= Objectives =
1. In the Uzbektelecom profile, since what year has Uztelecom been the company's general brand?
2. Copy word for word the stretch of the Uzbektelecom profile from "The Uztelecom company" through "of telecommunications equipment.".

= Selection =
Uzbektelecom joint-stock company is the largest telecommunications operator in Uzbekistan, which covers the entire territory of the Republic with its network. 

Using its telecommunications network built on the basis of modern technologies, the company provides services:
 rent channels to operators and providers of fixed and mobile communications
 international and long-distance communications
 provides all types of voice and data transmission services
 Internet access
 video conferencing
 mobile and landline communications in CDMA-450 and GSM standards
 organizes channels for broadcasting TV and radio programs

The Uztelecom company is also the largest provider of telecommunications services for government agencies and departments.

Uzbektelecom JSC constantly interacts with international telecommunications organizations, participates in international telecommunications projects, and carries out bilateral cooperation with foreign operators and manufacturers of telecommunications equipment.

Uzbektelecom actively cooperates with the International telecommunication Union (ITU), the Regional Commonwealth in the field of communications( RCC), the Intelsat satellite communications organization, is a member of the Council of RCC operators, etc. The company's local telecommunications network consists of more than 2 thousand PBX with a capacity of more than 2.0 million numbers. Digitalization of the local telecommunications network has significantly improved the quality of telecommunication networks, provided new types of services to the network's subscribers, and allowed organizing high-speed dial-up Internet access for a wide range of users.

The company's transport network is based on fiber-optic and radio relay communication lines using modern SDH network technologies that provide multi-level network management. To ensure high quality of new types of services and expand their range, a gradual transition to high-speed transmission systems such as STM-1/16/64, DWDM and IP/MPLS is being implemented. The company provides access to the global Internet via the international packet switching center (ICPC) to all providers in the Republic.

Access to the Internet and data transmission networks of Uzbektelecom JSC is provided by the company's branches via dedicated lines using xDSL and RadioEthernet technology and dial-up access. The list of data network services provided by Uzbektelecom includes Internet access, VPN, video conferencing, development and construction of corporate networks, etc. Through the international voice gateway VoIP of Uzbektelecom, its branches provide international telephone services using prepaid cards.

Uzbektelecom JSC provides international telephone communication through two international switching centers, maintaining partnerships with more than 20 international operators in the field of traditional communications. The general brand of Uzbektelecom JSC has been the Uztelecom trademark since 2011. Through a single sales office, the Company provides subscribers with mobile communication services, Internet connection, television, city telephony, and cloud storage.

= Collected data =
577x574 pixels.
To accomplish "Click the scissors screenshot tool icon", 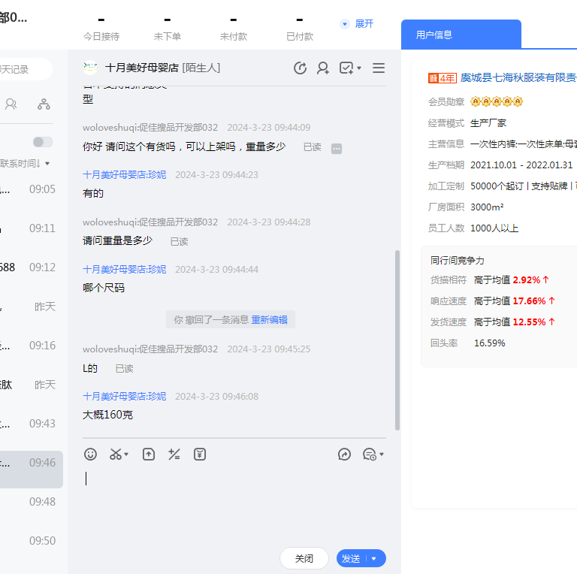I will click(x=116, y=454).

= Task answers =
1. Since 2011.

2.
The Uztelecom company is also the largest provider of telecommunications services for government agencies and departments.

Uzbektelecom JSC constantly interacts with international telecommunications organizations, participates in international telecommunications projects, and carries out bilateral cooperation with foreign operators and manufacturers of telecommunications equipment.